Consider, for example, how male workers with no more than a high school education are doing? They have been clobbered by the economy for a long time, not just in the 2000s.

Here's a brief table put together by Nikos Papanikolaou and me at the New School (the Schwartz Center for Economic Analysis). These are the wages or salaries of the typical, or median, male high school worker, by age group. They come from Census Bureau data.

Males:High School

(12th grade/diploma)

Year 25-34 35-44 45-54

1979 $36,865 $42,358 $44,102

2005 $30,000 $37,550 $39,000

The typical male in the age group 25-to-34 made nearly $37,000 in 1979; the typical male in that age group in 2005 (about the same as in 2008) makes only $30,000. The typical 35-to-44 year-old made 42,300 in 1979, the typical male in that age group today makes 37,550 today. Finally, the typical high school male worker aged 45 to 54 made $44,102 in 1979; the typical male today in that age group makes $39,000. All this despite the Clinton boom, which didn't last long enough to compensate for the long stagnation of earnings that preceded it.
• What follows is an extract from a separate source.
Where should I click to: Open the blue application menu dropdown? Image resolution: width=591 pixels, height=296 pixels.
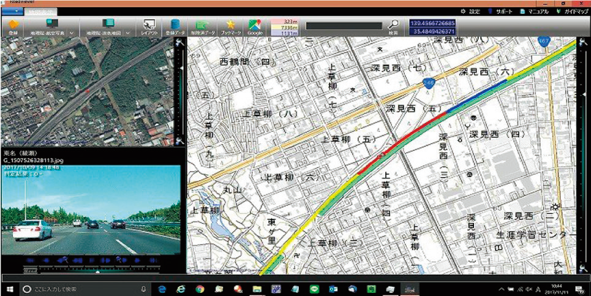[12, 12]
Thus, as others have noted using different data, a typical man with no more than a high school education made much less than his father did thirty years ago.

Bitter? You bet. Once the large majority made gains over time in America. No longer. And it's probably worse in Pennsylvania, with its many lost manufacturing jobs.

College educated workers did much better, right? Yes, there's a sizable gap. But their incomes rose slowly by any standard as well since the late 1960s. In fact, since 1969, there have been long stretches of time in which the incomes of typical college workers did not rise or even fell.

Below is a table to peruse. One example. The typical college worker aged 45-54 made less in 2005 than the typical college worker of that age in 1979. Check the table to see how often such long-term stagnation or even outright declines occurred for the college educated in the past forty years or so.


College
(Four years/degree)

Year 25-34 35-44 45-54

1969 $45,634 $54,760 $52,479

1979 $40,489 $54,816 $64,783

1989 $44,925 $54,731 $66,105

2000 $45,342 $58,945 $63,480

2005 $47,000 $63,000 $64,000

Of course, workers are bitter and angry. That may not explain the rise of evangelicism, though my strong guess is that it is an important factor -- and that is not a put-down of religion.

But it certainly helps explain why workers turned against government and why some like tax cuts more than social spending.

Bitter? Angry? Yes. Let's not tell them they're not, or that they have no reason to be. That's truly condescending.